Directions for this task => Lines in the records below that contain the word "computer" must each be copied.

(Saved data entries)
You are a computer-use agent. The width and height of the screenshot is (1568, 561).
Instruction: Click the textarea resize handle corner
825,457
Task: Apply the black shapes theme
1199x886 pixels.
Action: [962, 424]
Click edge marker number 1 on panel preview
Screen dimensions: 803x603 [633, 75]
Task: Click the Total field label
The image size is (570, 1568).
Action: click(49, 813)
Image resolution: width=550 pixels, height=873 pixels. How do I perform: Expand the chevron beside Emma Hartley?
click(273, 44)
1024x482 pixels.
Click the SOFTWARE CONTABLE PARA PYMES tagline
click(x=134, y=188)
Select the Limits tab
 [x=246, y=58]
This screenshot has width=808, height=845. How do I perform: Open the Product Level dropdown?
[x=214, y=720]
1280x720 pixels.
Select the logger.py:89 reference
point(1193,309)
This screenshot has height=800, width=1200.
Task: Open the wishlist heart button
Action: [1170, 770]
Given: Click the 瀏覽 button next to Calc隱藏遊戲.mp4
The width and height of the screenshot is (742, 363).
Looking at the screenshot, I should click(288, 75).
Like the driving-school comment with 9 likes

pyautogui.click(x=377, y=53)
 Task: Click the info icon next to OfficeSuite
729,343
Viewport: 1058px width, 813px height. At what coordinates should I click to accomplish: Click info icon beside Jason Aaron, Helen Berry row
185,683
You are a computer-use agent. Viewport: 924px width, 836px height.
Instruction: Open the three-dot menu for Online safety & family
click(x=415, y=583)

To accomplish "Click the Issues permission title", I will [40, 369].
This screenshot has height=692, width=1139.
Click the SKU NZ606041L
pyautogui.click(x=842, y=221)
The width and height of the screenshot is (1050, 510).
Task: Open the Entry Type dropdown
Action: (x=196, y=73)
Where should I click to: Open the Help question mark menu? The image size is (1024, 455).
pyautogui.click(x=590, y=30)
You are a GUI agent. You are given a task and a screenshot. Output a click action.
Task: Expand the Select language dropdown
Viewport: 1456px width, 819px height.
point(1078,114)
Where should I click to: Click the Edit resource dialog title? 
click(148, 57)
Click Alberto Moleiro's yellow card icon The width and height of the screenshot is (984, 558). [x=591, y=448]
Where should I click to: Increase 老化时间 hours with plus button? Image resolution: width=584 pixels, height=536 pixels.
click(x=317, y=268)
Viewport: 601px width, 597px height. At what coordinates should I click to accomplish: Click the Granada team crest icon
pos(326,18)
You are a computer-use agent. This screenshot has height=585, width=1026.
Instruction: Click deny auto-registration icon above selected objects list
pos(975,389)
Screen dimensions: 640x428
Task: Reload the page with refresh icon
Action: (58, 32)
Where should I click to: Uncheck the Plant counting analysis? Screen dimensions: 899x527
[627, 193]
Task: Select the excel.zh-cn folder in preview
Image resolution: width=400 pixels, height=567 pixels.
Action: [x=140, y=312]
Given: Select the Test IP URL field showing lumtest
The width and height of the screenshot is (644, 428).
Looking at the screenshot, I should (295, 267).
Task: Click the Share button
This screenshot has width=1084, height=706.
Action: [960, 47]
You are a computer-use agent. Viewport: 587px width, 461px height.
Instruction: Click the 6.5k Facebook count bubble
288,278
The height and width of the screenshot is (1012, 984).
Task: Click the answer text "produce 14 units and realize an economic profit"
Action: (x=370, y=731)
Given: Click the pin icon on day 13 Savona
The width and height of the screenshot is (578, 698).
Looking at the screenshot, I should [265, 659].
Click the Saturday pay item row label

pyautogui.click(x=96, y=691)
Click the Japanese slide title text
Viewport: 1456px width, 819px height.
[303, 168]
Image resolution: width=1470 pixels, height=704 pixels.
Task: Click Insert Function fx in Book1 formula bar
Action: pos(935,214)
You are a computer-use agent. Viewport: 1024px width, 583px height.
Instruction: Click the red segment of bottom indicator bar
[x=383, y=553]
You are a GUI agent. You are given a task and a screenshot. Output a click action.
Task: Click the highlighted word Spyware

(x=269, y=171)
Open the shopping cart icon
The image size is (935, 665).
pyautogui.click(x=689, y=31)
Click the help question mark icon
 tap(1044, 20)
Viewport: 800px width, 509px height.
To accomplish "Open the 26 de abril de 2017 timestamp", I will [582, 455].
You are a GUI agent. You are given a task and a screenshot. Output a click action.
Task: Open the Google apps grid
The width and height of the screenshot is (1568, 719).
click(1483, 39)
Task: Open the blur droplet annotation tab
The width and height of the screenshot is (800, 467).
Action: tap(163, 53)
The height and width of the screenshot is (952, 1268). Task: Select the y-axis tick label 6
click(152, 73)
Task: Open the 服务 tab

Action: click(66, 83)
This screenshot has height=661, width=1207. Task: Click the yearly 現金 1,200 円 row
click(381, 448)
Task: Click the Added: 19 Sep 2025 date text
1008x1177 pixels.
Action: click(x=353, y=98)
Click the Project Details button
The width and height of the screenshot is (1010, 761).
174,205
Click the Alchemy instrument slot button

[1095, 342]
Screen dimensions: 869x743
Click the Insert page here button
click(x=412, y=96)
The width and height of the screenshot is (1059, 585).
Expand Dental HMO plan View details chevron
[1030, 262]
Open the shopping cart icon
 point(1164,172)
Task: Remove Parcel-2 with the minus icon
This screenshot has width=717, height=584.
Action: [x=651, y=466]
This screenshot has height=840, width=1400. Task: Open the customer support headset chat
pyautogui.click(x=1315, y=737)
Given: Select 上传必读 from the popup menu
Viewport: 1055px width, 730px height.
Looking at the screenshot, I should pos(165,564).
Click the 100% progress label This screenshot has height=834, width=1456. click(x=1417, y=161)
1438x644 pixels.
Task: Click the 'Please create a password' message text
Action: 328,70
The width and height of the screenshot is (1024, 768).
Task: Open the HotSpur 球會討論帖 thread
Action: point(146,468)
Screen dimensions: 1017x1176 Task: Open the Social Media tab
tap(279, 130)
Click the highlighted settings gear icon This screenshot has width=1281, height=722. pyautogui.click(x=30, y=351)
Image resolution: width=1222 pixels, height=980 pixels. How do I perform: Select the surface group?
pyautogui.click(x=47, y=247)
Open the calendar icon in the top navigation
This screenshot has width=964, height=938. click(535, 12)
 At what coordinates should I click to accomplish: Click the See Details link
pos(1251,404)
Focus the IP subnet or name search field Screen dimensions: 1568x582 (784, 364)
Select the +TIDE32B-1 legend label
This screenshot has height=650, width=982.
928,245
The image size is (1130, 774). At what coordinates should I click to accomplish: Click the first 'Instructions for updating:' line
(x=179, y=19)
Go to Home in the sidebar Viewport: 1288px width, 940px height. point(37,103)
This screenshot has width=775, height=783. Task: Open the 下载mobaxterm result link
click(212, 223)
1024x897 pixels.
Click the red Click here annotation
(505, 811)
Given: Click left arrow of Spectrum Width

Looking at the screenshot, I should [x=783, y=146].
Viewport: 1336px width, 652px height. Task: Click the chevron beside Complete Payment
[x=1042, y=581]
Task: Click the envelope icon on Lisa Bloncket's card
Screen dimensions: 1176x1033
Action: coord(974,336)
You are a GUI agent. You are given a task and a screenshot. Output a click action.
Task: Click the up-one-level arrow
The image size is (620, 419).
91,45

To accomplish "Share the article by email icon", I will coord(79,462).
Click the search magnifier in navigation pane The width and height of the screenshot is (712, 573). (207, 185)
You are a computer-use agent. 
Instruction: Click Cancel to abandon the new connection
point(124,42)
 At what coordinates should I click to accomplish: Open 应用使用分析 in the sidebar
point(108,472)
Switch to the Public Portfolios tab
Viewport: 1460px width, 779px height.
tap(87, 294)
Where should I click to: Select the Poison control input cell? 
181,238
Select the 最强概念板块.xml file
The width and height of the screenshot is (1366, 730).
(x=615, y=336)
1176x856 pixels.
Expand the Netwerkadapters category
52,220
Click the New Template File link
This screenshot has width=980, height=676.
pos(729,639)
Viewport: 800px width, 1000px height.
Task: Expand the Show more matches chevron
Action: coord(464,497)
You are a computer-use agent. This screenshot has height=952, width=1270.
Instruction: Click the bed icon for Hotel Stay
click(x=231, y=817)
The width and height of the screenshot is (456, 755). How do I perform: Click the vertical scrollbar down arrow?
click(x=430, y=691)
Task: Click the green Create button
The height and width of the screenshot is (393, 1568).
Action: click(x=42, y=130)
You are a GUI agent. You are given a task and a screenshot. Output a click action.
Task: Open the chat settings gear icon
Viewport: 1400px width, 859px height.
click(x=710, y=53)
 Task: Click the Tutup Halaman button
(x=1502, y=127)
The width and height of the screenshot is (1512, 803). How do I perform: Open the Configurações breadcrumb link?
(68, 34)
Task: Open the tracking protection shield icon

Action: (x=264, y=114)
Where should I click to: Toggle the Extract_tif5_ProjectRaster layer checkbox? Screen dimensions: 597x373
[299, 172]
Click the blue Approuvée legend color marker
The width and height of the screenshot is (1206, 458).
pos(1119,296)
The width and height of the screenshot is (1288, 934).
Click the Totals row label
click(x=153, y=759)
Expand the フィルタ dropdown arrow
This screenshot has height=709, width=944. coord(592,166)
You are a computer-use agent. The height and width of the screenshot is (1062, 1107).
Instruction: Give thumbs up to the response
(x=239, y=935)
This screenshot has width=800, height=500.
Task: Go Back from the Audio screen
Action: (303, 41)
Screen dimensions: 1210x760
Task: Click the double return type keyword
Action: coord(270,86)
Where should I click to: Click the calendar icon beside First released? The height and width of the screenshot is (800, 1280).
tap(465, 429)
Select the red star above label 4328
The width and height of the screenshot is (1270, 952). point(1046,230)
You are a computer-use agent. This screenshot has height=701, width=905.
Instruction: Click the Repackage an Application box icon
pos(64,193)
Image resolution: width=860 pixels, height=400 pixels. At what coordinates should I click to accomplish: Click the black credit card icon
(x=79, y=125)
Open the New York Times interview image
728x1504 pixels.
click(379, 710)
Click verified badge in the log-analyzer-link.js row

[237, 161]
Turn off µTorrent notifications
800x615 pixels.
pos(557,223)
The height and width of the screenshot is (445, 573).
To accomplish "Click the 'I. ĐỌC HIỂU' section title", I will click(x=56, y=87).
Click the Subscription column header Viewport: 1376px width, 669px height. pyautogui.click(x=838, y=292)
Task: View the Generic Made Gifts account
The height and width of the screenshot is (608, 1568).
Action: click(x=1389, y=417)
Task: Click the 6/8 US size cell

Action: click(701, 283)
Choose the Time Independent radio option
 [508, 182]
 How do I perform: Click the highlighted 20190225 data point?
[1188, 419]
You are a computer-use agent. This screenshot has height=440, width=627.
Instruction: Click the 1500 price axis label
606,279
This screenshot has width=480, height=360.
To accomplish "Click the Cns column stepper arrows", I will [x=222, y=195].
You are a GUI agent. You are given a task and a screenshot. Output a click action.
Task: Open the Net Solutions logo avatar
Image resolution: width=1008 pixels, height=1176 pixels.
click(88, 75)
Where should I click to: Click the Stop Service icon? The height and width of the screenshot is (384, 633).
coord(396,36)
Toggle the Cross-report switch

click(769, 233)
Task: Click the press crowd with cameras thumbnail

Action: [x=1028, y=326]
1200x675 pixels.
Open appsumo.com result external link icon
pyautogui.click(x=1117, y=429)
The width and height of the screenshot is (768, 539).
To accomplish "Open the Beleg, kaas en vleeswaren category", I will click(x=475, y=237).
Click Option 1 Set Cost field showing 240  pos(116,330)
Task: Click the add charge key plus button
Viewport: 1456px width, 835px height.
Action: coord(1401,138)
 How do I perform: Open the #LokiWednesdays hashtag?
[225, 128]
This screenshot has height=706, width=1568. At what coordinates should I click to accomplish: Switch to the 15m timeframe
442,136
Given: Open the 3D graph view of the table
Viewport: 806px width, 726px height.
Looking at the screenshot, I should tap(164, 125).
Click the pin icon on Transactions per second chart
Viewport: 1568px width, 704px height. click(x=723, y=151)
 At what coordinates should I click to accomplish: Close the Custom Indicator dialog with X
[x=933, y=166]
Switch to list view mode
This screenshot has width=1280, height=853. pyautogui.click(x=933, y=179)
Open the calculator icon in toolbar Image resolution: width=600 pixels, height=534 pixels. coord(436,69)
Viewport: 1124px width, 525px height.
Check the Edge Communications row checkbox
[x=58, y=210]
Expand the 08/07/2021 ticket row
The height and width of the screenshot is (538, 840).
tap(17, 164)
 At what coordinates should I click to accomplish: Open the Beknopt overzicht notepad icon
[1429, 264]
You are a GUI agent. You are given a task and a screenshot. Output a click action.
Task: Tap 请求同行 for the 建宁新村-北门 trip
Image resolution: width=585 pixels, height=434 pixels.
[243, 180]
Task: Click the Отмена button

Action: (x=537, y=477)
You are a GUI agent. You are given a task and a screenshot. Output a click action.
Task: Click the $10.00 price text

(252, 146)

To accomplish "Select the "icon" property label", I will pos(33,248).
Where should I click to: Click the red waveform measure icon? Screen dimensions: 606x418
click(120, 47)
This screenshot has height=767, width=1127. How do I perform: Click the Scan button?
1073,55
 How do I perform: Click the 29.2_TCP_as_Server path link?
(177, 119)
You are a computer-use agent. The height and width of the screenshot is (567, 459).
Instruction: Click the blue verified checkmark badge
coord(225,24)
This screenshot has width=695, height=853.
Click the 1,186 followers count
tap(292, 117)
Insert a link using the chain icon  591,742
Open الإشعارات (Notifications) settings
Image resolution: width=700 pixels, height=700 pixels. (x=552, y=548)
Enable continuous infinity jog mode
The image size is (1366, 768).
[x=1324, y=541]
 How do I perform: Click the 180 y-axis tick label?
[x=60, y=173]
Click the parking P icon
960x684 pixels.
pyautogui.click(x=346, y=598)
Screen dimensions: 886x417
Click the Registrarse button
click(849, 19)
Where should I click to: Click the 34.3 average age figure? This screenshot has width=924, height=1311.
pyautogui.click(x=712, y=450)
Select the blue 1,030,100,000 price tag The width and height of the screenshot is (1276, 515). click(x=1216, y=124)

Answer for the task =>
You are a computer-use agent. The width and height of the screenshot is (1568, 561).
You are a computer-use agent. Viewport: 924px width, 836px height.
You are a computer-use agent. This screenshot has height=585, width=1026.
You are a computer-use agent. Viewport: 587px width, 461px height.
You are a computer-use agent. Viewport: 1024px width, 583px height.
You are a computer-use agent. 
You are a computer-use agent. This screenshot has height=952, width=1270.
You are a computer-use agent. The height and width of the screenshot is (1062, 1107).
You are a computer-use agent. This screenshot has height=701, width=905.
You are a computer-use agent. This screenshot has height=440, width=627.
You are a computer-use agent. The height and width of the screenshot is (567, 459).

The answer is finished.